Wir nähern uns dem Halbjahres-"Jubiläum" der Corona-Krise in Deutschland. Die aktuelle Lage ist überschaubar: Zwar sind die Zahlen wieder angestiegen, jedoch mit weniger schweren Verläufen, weil vor allem junge Menschen erkranken. Wir haben uns ganz gut im Pandemie-Alltag eingerichtet und vieles geht wieder seinen gewohnten Gang. Das viele Draußensein im Sommer verzieh uns die ein oder andere Nachlässigkeit.

Nun jedoch steuern wir unaufhaltsam auf den Herbst zu und mit den sinkenden Temperaturen werden wir uns zwangsläufig wieder mehr in geschlossenen Räumen aufhalten müssen. Dann ist wieder deutlich mehr Disziplin gefragt – und Eigenverantwortung. Die lässt nämlich zu wünschen übrig. Das konnte man schon an der Haltung des ein oder anderen Mitbürgers erkennen, als die ersten Anti-Corona-Maßnahmen wieder gelockert wurden. "Das darf man ja jetzt wieder", hieß es da von so manchem.

Hier liegt ein Denkfehler vor: Nur, weil man etwas wieder darf, heißt das nicht, dass es auch sinnvoll ist, es zu tun. Der demokratische Staat ist kein Elternteil, der einen an der Hand nimmt und einem sagt, was man tun soll. Wir dürfen nicht nur mitdenken und eigenverantwortlich handeln – wir müssen es auch. Konkret bedeutet das: Der Staat kann nur Vorgaben machen. Jeder Einzelne muss in seinem Alltag aber selbst abwägen, was er tut oder lieber nicht und ob etwas unbedingt sein muss.

Da wäre zum Beispiel das Thema private Feiern: Derzeit dürfen sie – je nach Bundesland – mit zwischen 25 (Hamburg) und 1.000 Personen (Brandenburg) stattfinden. Aber heißt das, dass man das auch zwingend in Anspruch nehmen muss? Wäre es nicht denkbar, einen runden Geburtstag im nächsten Jahr nachzuholen oder vorerst im kleinen Kreis standesamtlich zu heiraten, um dann im nächsten Jahr die große Party stattfinden zu lassen? Denn diese Veranstaltungen haben einen erheblichen Anteil an den jetzt wieder erhöhten Zahlen. Weil man bei längerem Zusammensein und steigendem Alkoholpegel halt irgendwann doch keinen Abstand mehr hält, die Gläser verwechselt und sich unter maximalem Aerosolausstoß anschreit, wenn die Musik zu laut ist.

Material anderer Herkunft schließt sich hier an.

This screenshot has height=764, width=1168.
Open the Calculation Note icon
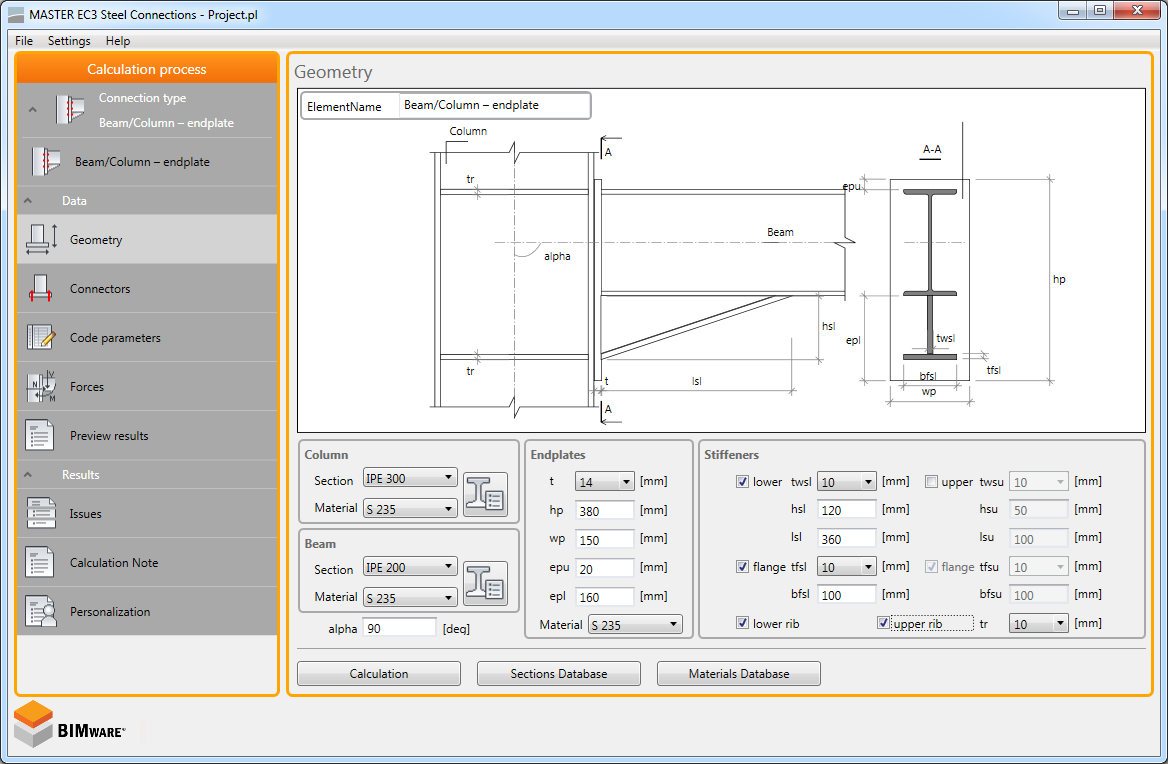click(42, 563)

Ein anderer Punkt ist der Umgang mit Positiv-Fällen im eigenen Umfeld. Da erzählte mir neulich eine Bekannte, wie beim Freund eines Teammitglieds auf ihrer Arbeit eine Infektion festgestellt wurde. Das ging dann so. Eine Kollegin meinte zu ihr: "Ich habe schlechte Neuigkeiten. Aber ich will dir jetzt nicht den Abend versauen." Erst auf Nachfrage wurde berichtet. Die dahinterstehende Grundhaltung ist fatal, mit einer Kopf-in-den-Sand-Mentalität kommen wir nicht weiter. Es bringt ja nichts, die Augen zu verschließen, um einen unbeschwerten Abend zu verbringen – und womöglich in der eigenen Unwissenheit noch andere Leute anzustecken.

Man wollte erst mal das Testergebnis des Teammitglieds abwarten (das glücklicherweise sofort nach Hause geschickt wurde – immerhin), bevor weitere Maßnahmen ergriffen werden, die das Projekt gefährden könnten. Genau andersherum müsste es sein: Wenn man verstanden hat, wie dieser Pandemie beizukommen ist und man zu etwas Eigeninitiative in der Lage ist, hätte sich sofort das gesamte Team von sich aus testen lassen und bis zum Erhalten des Ergebnisses in Quarantäne begeben müssen. In dem Fall hätte das unkomplizierterweise einfach bedeutet, das Wochenende zu Hause zu verbringen. Stattdessen ging man abends erst einmal in den Biergarten, ohne zu wissen, ob man selbst ansteckend ist.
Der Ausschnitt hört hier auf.